New Zealand has one of the world’s most centralised government structures. As even the UK moves towards greater devolution, New Zealand’s local governments have a difficult problem. The general view in the Wellington bureaucracy, as best I can tell, is that local government cannot be trusted to run anything. But it can be tough to build competence and trust without having the opportunity to grow.

As the Initiative’s Jason Krupp puts it, everyone needs to learn to drive sometime.

Manchester’s example shows a way forward. Councils there demonstrated their readiness to take on devolved responsibility by making a solid case for it to central government.

Need for confidence
Ms Chadwick told RNZ that local communities can do a better job in contracting for particular local social services. She could easily be right. But devolved funding authority needs to come with responsibility and accountability. Central government needs to be confident that local service delivery really does deliver better outcomes – and especially where Rotorua’s proposal skirts current tendering rules.

That kind of outcome evaluation is easier now than it would have been a decade ago. Statistics NZ’s Integrated Data Infrastructure links up back-end administrative data held on each one of us. That makes it much easier to tell whether a programme achieved its objectives.

If a devolved local programme were intended to reduce youth offending or family violence, for example, the data would indicate whether the project were a success. Whether crime rates or recidivism go down for people in the area compared to similar people elsewhere is now pretty easy to test. A credible pitch for devolved authority would build in accountability by setting these kinds of performance indicators at the outset, and by pre-specifying what would happen if the project failed to deliver.

But local government competence and evaluation is not the only challenge. Central government provides its own risks.

Trialling policy at a local level can make a lot of sense. Not only does it let policy be more sensitive to local conditions, it also helps central government figure out what kinds of policies might work in a broader rollout. But it will always be tempting for central government to use local zones as a way of funnelling benefits to electorally sensitive areas instead. Just imagine what could have been in a Northland special economic zone proposal at the time of 2015’s by-election.

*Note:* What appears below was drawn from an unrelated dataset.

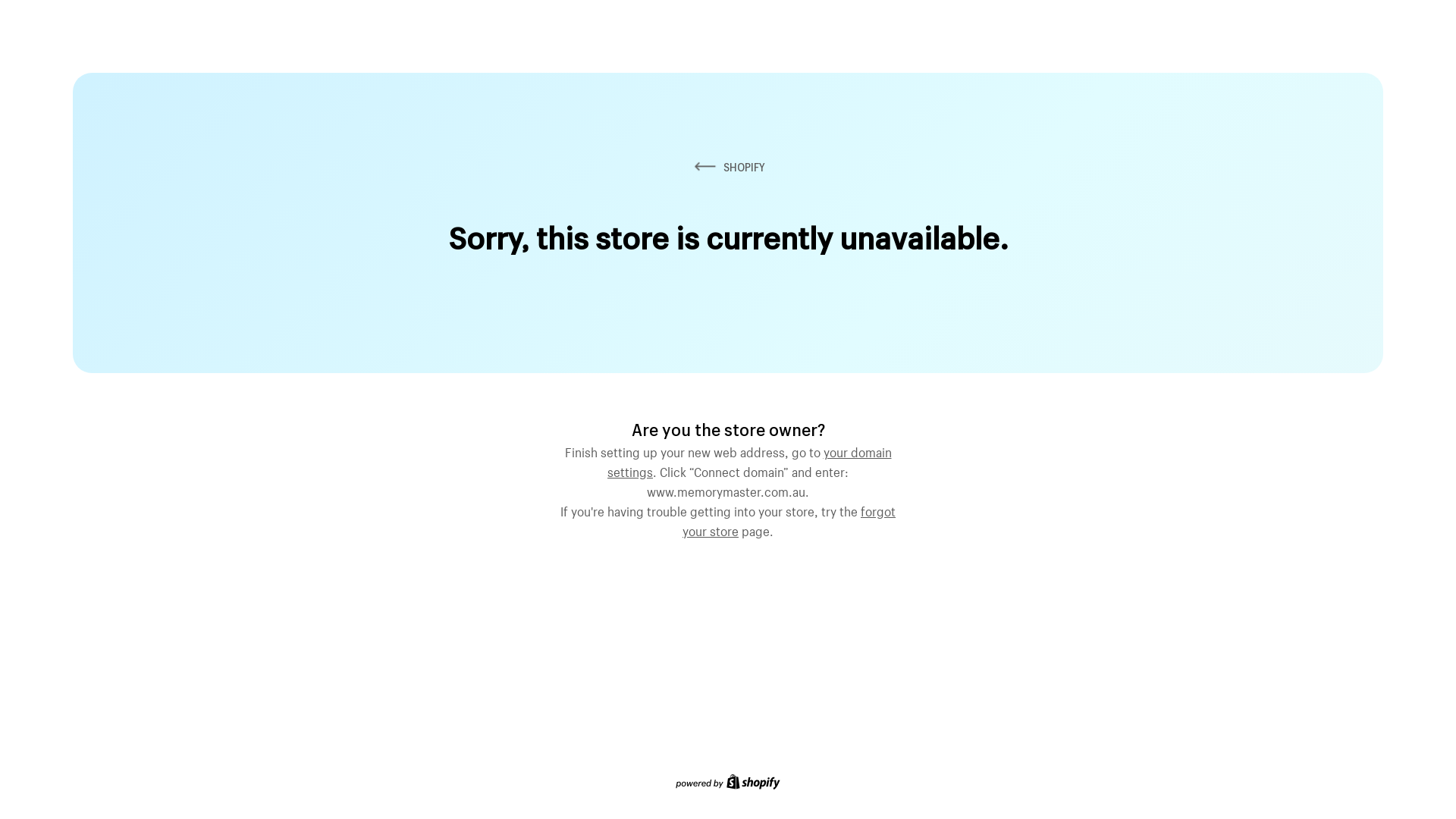
SHOPIFY Element type: text (727, 167)
forgot your store Element type: text (788, 519)
your domain settings Element type: text (749, 460)
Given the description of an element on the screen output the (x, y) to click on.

We worried about this problem in developing the Initiative’s Special Economic Zones proposal in 2015. The worst thing that can happen with a policy proposal is not that it is ignored but that it turns into a nightmarish hall-of-mirrors distortion of the original vision.

Dangerous temptations
Even leaving aside crass electorally driven measures, being able to regionally target policies could provide other dangerous temptations to a micromanaging central government. Imagine a tax concession zone for a three-block area in downtown Wellington to boost the IT industry. Or a zone with special depreciation rules to help ensure an irrigation project makes it over the line. Good policy provides a general framework that lets winners emerge, rather than picking them at the outset.

But there is a way of telling whether a proposed zone is a policy trial or something less laudable. Policy trials, if they are successful, should be able to be rolled more broadly. But projects that channel benefits to electorally sensitive areas or that try to pick winners cannot be.

And so we argued that policy measures shown to be successful in any area should be available to any other region wanting the same treatment. An inefficient tax concession zone to boost employment in one region would not put that big a dent in the government’s purse. Requiring that the same concession be available to all regions would make the policy too expensive to contemplate – unless it really were potentially to the broader good.

Localist approaches hold a lot of promise. Central government should welcome proposals that have the demonstrated support of local communities, which have taken programme evaluation seriously, and that could be taken up by other towns. Baking this kind of accountability into proposals helps give central government, and the rest of us, confidence that local government is ready to take up the challenge.